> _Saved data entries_

=== Section Start ===

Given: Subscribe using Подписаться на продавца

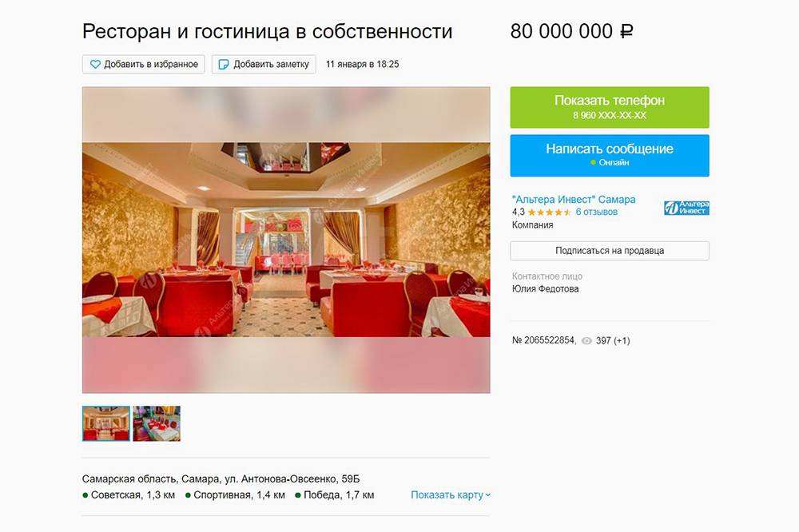Looking at the screenshot, I should (x=610, y=251).
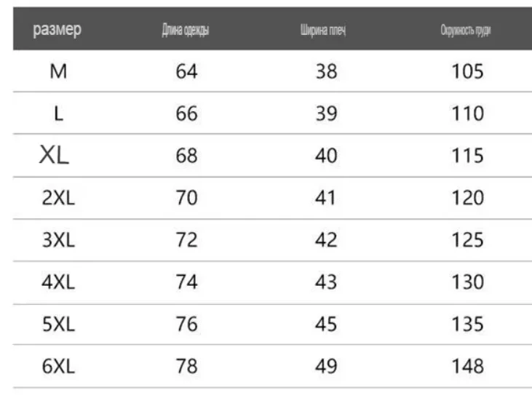Select the L size cell
Image resolution: width=532 pixels, height=395 pixels.
(58, 113)
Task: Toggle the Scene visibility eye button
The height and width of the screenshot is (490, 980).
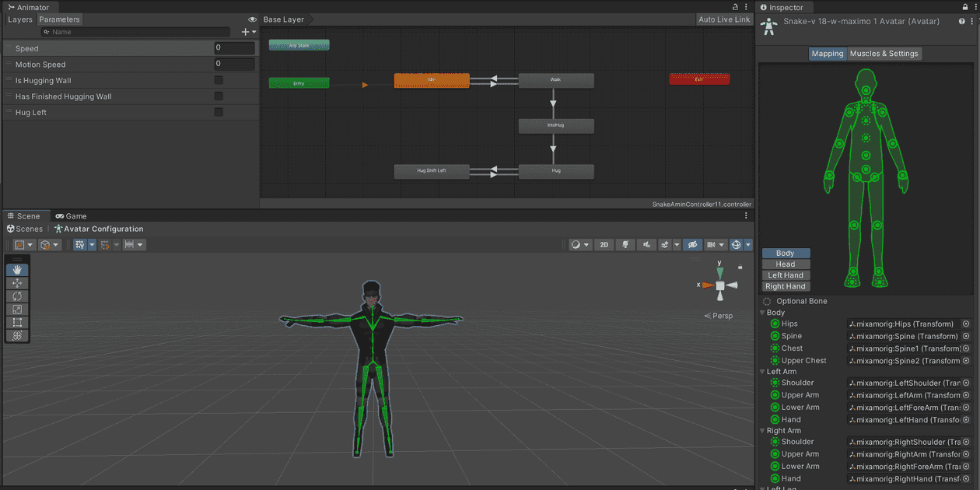Action: coord(693,244)
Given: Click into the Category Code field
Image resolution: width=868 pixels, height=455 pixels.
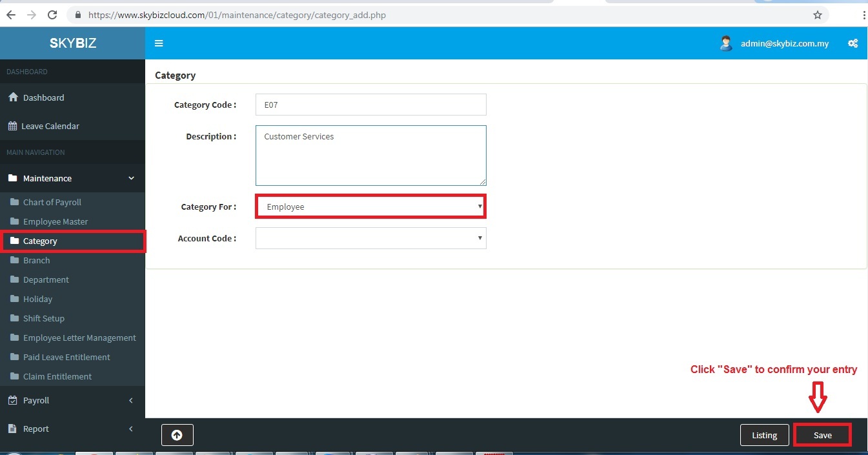Looking at the screenshot, I should pyautogui.click(x=370, y=105).
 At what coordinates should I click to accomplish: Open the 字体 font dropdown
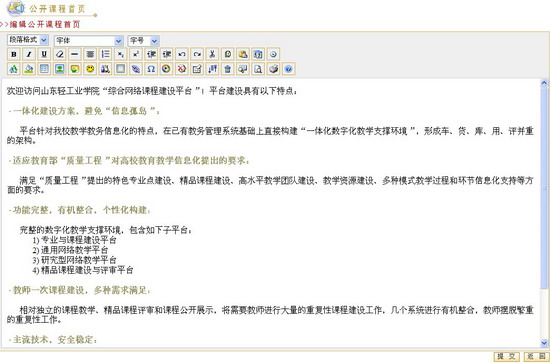(89, 41)
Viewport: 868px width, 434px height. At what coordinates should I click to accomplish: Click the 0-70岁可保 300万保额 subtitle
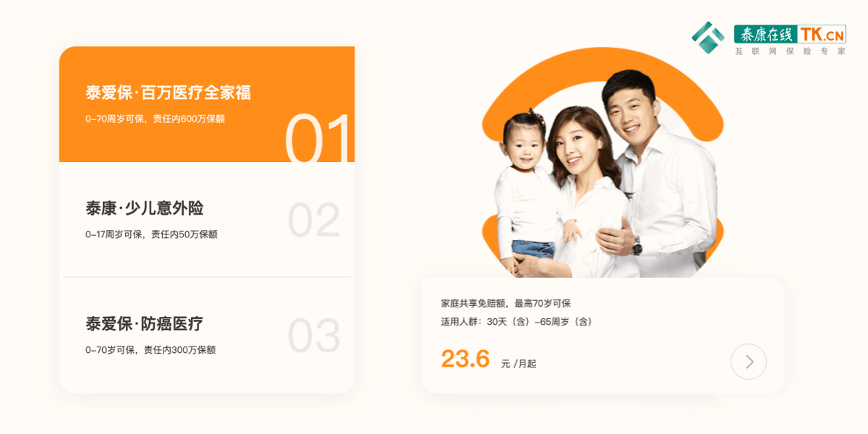(x=150, y=350)
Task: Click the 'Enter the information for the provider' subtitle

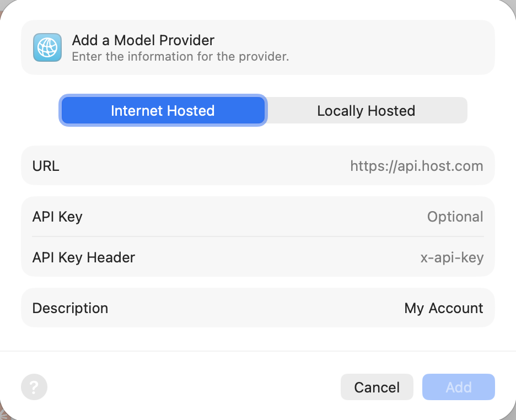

=== Section End ===

> _ASSIGNMENT_
Note every line of the entries in which "Task" appears, and copy it down.

> _SOLUTION_
Task: Toggle the Scene visibility eye button
Task: Click the 'Enter the information for the provider' subtitle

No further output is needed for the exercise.